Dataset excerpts
▬▬▬▬▬▬▬▬▬▬
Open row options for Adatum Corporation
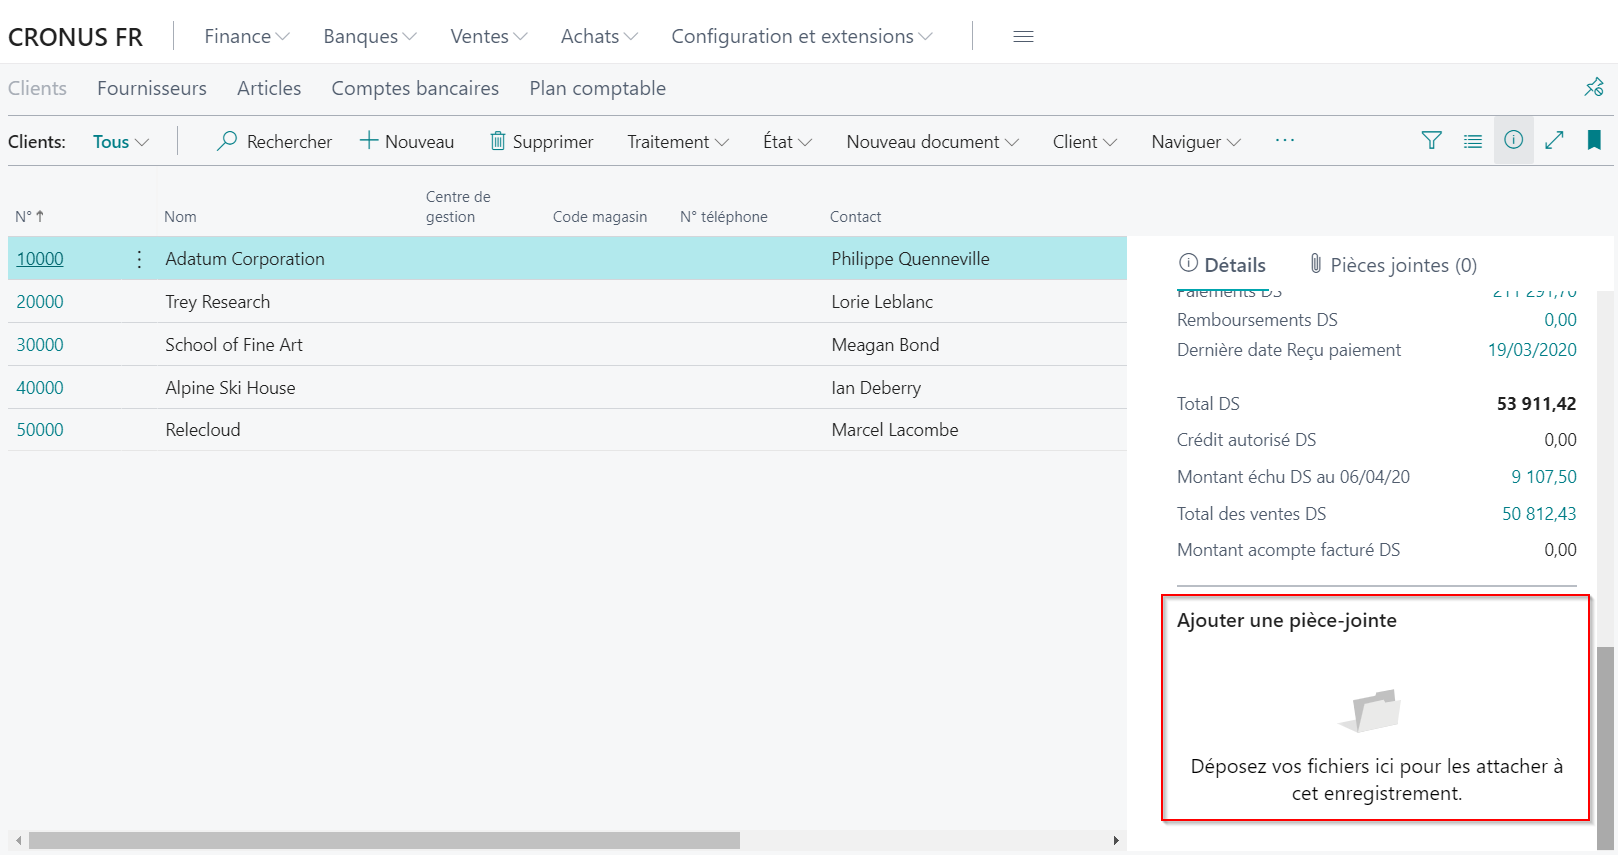1618x855 pixels. click(x=139, y=259)
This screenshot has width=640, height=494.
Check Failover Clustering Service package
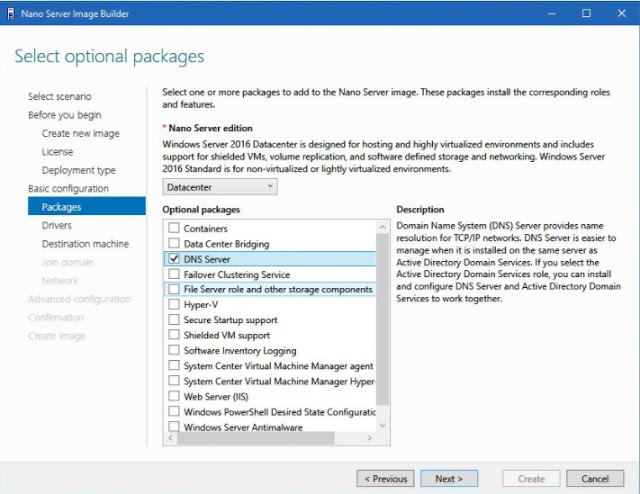click(174, 274)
▬▬▬▬▬▬▬▬▬▬
Work instructions:
Write the records above out again exactly, but not the pictures.

Final answer:
Open row options for Adatum Corporation
1618x855 pixels. click(x=139, y=259)
This screenshot has width=640, height=494.
Check Failover Clustering Service package
click(174, 274)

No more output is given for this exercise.